NeuroRehabilitation 2024 January 24
BACKGROUND: Sensorineural hearing loss is the most common type of permanent hearing impairment and results in postural control and motor deficits in children that may affect or delay all developmental indicators.

OBJECTIVE: The purpose of the study was to investigate the efficacy of balance exercises intervention on postural control-related impairment in children with sensorineural hearing loss.

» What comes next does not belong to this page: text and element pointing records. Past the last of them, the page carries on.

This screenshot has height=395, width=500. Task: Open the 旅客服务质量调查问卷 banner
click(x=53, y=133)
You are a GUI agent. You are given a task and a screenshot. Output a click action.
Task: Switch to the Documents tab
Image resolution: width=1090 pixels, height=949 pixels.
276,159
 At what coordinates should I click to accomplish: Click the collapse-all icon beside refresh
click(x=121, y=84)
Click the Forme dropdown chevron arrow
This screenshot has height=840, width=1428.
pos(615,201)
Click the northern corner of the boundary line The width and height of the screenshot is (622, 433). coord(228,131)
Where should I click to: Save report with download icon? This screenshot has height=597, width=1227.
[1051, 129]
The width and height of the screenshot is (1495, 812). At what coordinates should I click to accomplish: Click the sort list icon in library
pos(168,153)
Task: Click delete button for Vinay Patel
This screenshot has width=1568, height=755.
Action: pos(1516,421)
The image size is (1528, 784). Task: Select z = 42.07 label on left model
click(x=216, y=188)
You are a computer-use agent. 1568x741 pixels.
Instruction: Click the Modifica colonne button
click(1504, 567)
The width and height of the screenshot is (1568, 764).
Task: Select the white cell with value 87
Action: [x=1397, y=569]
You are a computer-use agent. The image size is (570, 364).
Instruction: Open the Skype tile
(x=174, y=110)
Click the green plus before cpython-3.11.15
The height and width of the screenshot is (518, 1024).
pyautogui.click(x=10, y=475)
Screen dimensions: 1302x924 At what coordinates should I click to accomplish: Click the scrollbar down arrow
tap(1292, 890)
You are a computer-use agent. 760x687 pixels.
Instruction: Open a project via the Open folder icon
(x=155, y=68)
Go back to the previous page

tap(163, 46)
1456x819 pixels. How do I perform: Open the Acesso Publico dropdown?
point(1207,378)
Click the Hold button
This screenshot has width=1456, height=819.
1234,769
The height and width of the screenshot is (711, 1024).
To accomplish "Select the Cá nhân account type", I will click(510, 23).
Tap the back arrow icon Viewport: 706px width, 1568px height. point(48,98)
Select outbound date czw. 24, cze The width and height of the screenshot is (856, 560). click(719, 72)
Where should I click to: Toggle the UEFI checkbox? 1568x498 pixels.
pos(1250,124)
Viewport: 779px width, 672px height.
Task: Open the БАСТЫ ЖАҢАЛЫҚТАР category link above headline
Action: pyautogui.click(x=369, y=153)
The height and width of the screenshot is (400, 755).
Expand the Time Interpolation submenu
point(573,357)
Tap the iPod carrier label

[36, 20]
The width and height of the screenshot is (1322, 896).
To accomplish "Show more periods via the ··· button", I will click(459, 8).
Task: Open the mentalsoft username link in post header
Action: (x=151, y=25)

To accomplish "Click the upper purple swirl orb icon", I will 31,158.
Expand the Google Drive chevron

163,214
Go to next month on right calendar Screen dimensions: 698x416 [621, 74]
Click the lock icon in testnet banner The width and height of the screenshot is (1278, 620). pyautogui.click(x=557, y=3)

METHODS: Forty students of both genders, ages ranging from 10 to 16 years, diagnosed with severe to profound sensorineural hearing loss, were selected from the Public School for the Deaf and Hard of Hearing in El-Minia district, Minia governorate, Egypt. They divided randomly into two groups, 20 (study group), received balance exercises in addition to their ordinary daily living activities. Meanwhile, the control group of 20 children practiced only the ordinary daily living activities. The outcome was assessed pre-treatment and post-treatment by Humac Balance System and Bruininks-Oseretsky Test (BOT-2) subtest (5) for balance.

RESULTS: Regarding the Humac balance system and subtest (5) of BOT-2, there was a statistically significant difference between pre-treatment data and post-treatment data of the study group with a p value equal to 0.036 or less. However, no statistically significant difference was observed in the control group with a p value equal to 0.096 or more. Finally, there was a statistically significant difference between the groups with respect to the post-treatment data, where the p value was 0.014 or less.

CONCLUSION: Postural control of children with sensorineural hearing loss has been improved by balance exercises.